Its central situation is a real gem. Keith Stewart is a middle-aged, unassuming, ill-educated citizen of a London suburb. He has a first-class engineering brain, but doesn't know it. His hobby is making mechanical models in his basement toolroom. His modest job is running a correspondence column for a magazine called Miniature Mechanic, an activity which has brought him a certain reputation among similar-minded hobbyists all over the world.
His brother-in-law, a naval officer named Dermott, asks him to construct a box suitable for holding "a few jewels" which Dermott is going to take with him on a six-month yacht cruise to Far Eastern waters. Dermott conceals the jewels (really his entire fortune of some £26,000) in the yacht bottom. Dermott also leaves his 10-year-old daughter with the Stewarts until he is ready to send for her from his final port of call, Vancouver.

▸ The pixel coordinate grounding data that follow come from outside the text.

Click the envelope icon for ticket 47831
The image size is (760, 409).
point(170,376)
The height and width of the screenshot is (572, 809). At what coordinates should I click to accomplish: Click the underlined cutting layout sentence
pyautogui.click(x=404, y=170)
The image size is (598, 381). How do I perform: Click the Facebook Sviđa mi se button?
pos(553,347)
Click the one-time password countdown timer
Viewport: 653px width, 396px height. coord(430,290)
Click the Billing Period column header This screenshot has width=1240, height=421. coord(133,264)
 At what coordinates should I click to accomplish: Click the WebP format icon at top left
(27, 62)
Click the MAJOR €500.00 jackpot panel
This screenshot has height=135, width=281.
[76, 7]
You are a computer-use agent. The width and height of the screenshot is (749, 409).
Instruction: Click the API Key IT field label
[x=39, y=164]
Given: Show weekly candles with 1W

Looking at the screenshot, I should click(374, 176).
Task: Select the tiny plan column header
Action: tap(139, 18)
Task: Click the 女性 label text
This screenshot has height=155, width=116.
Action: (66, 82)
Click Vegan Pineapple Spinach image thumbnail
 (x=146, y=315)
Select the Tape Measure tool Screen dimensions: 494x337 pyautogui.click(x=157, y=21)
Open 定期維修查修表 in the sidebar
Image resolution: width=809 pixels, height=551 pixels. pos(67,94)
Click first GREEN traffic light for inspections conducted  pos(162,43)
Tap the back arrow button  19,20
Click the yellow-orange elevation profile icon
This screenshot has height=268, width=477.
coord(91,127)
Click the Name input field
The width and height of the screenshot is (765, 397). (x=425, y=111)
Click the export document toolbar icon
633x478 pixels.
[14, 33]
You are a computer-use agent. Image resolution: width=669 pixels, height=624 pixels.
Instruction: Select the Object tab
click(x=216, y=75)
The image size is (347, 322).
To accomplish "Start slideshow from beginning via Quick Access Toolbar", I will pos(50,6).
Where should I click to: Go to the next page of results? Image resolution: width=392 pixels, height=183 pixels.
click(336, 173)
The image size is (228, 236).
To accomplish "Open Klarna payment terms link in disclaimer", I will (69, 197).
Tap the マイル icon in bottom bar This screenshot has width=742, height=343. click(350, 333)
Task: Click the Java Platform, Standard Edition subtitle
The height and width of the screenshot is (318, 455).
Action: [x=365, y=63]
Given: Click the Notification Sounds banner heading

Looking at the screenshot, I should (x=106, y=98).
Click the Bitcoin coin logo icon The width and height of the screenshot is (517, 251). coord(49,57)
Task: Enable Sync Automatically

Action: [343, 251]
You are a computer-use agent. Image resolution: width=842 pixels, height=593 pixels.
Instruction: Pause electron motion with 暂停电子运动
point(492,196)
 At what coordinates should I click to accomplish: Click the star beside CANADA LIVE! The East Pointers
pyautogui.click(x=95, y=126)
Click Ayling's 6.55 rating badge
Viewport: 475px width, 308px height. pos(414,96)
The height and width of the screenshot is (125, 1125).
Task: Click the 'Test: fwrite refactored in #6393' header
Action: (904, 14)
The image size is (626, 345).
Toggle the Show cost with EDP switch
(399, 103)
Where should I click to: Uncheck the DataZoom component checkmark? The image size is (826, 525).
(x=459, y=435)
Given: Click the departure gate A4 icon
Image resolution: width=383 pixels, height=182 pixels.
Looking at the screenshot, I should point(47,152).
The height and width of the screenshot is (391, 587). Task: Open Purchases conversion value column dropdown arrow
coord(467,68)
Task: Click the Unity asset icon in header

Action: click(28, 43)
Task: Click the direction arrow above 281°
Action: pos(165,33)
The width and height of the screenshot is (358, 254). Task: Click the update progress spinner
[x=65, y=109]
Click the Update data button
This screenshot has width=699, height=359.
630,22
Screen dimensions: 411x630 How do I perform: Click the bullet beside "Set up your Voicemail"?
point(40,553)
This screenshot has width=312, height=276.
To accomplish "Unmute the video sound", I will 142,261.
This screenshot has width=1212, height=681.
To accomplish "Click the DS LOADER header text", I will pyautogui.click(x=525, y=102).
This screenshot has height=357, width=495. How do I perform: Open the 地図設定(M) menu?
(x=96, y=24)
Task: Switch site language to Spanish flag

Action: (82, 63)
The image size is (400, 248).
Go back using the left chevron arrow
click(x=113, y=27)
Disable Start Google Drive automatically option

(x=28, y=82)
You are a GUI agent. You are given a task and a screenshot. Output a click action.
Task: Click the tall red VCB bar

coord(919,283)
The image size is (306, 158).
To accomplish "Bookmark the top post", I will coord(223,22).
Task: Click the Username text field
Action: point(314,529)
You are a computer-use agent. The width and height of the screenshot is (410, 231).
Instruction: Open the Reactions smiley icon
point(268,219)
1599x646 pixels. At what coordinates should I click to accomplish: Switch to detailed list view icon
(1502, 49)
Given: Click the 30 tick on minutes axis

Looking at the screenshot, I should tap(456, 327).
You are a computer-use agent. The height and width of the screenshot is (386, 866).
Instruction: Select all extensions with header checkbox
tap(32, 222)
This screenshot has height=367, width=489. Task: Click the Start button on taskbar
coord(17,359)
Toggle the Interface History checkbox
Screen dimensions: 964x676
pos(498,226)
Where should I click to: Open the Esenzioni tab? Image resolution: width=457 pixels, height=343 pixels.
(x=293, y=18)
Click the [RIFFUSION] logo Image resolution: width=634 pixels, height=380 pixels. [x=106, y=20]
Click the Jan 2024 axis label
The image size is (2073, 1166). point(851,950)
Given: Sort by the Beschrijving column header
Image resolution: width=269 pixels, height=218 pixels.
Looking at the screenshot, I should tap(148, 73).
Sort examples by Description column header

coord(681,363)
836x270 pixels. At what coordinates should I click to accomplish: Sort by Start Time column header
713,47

Well, Dermott is wrecked on a coral reef 300 miles due east of Tahiti, and he and his wife are killed. Wispy little Keith Stewart is the trustee. He suspects what is in the box. He knows it is still somewhere in the wrecked yacht. Problem: how, without money or friends, is he going to travel 12,000 miles and retrieve the treasure for his little niece?
The solution of the problem makes the story, and a cracking good one it is. What renders it fresh and original is not only the incidents of travel (Mr. Shute could make even the most repulsive form of voyaging, flight by air, interesting) but the special view of modern society these incidents develop. In the Middle Ages there existed a confraternity of men, the clerks: those who could read and write Latin. This common understanding bound together men of the most diverse regions, classes, and cultures. Keith Stewart, the modest craftsman of mechanical models, is a member of a similar confraternity of our own time, the new clerks: those who know and love machinery. Keith carries with him, as a kind of talisman, a tiny generator set he has built with his own hands, the smallest in the world presumably, yet able, once the engine has been started with the flick of the thumbnail, to generate enough electricity to light a pea bulb. Merely by exhibiting this toy to like-minded men, and by talking their language, and by being Keith Stewart, the Miniature Mechanic expert, he makes friends and influences people wherever he goes. Not only does he hitchhike his way to an unmarked coral reef, but in the course of his journey he manages to collect $17,000 to boot.
The story is delightful, funny in a grave, deadpan way, and full of a warm sentiment that only a Scrooge could call sentimental. It is a book about a good man who does not know that he is good, an untutored genius who does not know his own strength, and a happy man who has never once thought abstractly about happiness.
Mr. Shute told his yarn straight, without frills and without subtlety either. But these days there is so much fake "literature" published that your judges have no hesitation in recommending a book that is certainly not destined for the ages but is equally sure to afford a couple of evenings of delightful entertainment.